More history, this time from Meilan Solly who uncovers the best board games of the ancient world. I’ve played six of them.
In an unassuming Brussels street, not far from Midi station, you’ll find Europe’s most productive independent animation studio. Ian Mundell visits Brussels animation studio, nWave.
The Time Traveler’s Advice to the Lovelorn by Adam-Troy Castro is a gentle, sf inflected reworking of the three wishes trope.
“There is a small but very influential group of politicians and commentators who approach a nexus of issues in the same way be it Brexit, coronavirus, climate change, immigration, sexual harassment or any number of other things. It’s always the same people, and always the same blokey, angry, resentful, constantly triggered but can’t-you-take-a-joke-snowflake, sneeringly superior yet self-pitying victimhood schtick.” Chris Grey examines the connections between Brexit and responses to the coronavirus crisis.
I was slightly surprised to learn that Charles Band is still releasing films. I was a lot less surprised to discover that his latest film is Corona Zombies. Chris Coffel at Film School Rejects takes the opportunity to provide a brief history of exploitation films.
Robbert Dijkgraaf remembers the Unstoppable Freeman Dyson. Physicist, mathematician, writer and idea factory, he died on February 28th at the age of 96, but his influence lives on.
In The Real Lord of the Flies, Rutger Bregman discovers what happened when six boys were shipwrecked for 15 months.
The Intergalactic Shoemaker’s Revenge by Jordan Rivet pitches space pirate against cobblers. It’s marvelous.
The Flemish village of Boortmeerbeek is notable for being the only place in Europe where a train transport of Jews was stopped by resistance fighters. Denzil asks who stopped the April 19 1943 train to Auchswitz.
Since being almost exterminated in the 1970s and 1980s there are now almost 200 pairs of Peregrine Falcons in Belgium. Some of these have returned to urban environments and, over the years, Brussels has become the city of Peregrine Falcons. Falcons for Everyone has cameras live-streaming the nesting pairs.
Slightly over a year ago eleven MPs split from their existing parties to form the Independent Group for Change. Tim Adams asks: Did Change UK change anything?
When copyright goes mad: Simon Brew delves into Bob Monkhouse, his movie collection, and the bizarre Serious Crime Squad case.
The Least of These by Veronica Roth is both a parable and a thought experiment.
I fully endorse Simon Brew’s code of conduct for a home movie night.

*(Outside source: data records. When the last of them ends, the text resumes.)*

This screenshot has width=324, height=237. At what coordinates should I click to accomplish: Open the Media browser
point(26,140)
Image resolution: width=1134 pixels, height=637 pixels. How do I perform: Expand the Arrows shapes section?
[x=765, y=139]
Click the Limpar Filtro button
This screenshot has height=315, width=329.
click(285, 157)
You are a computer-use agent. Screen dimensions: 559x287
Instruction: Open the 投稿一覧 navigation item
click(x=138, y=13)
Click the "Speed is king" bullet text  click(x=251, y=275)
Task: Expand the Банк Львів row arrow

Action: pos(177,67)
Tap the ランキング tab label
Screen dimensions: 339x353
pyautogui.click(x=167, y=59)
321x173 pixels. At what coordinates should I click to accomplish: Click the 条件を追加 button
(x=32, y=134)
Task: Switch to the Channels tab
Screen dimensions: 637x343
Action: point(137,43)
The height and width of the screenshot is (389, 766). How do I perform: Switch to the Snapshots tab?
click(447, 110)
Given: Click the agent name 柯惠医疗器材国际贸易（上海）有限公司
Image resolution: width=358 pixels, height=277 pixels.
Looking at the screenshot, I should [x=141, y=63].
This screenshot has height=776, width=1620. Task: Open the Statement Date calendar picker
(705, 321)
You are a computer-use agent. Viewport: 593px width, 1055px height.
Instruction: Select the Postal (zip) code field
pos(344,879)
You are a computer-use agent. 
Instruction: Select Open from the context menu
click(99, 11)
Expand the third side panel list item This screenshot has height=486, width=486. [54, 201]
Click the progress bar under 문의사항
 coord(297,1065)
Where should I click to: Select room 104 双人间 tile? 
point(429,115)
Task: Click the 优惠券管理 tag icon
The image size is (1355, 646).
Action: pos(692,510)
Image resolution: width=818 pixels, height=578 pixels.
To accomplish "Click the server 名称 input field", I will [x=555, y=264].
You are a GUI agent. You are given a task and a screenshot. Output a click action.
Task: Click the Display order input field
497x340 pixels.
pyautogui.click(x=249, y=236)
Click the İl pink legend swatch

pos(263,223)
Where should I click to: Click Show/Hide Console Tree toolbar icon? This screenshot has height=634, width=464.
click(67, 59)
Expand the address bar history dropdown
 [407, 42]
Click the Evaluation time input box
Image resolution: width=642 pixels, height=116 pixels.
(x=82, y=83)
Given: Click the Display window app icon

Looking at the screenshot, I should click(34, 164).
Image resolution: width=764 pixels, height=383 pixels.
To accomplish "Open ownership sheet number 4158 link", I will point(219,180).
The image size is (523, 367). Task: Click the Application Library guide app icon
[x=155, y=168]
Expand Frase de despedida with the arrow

Tom Jolliffe looks back on three of Pam Grier’s iconic Blaxploitation films, Foxy Brown, Coffy and The Big Bird Cage.
Alastair Reynolds considers the far future in science fiction.
Ben Orlin has 11 geometry puzzles that drive mathematicians to madness.
Unmended by Mike Loniewski is a strange, yet powerful story of family and sacrifice.
Reuben Baron explains how Craig McCracken, creator of The Powerpuff Girls, was inspired by The Beatles to come up with the idea for such a uniquely creepy and fabulous villain as HIM.
Simon Brew argues that Alita: Battle Angel in something of an anomaly in modern cinema, and one that deserves more support.
Jennifer Ouellette reports on the vital research into the effect of altitude on classic Diet Coke and Mentos fountain.
Bruce Sterling has a list of over 100 sites from which you can download literature. Pretty handy when you’re under quarantine.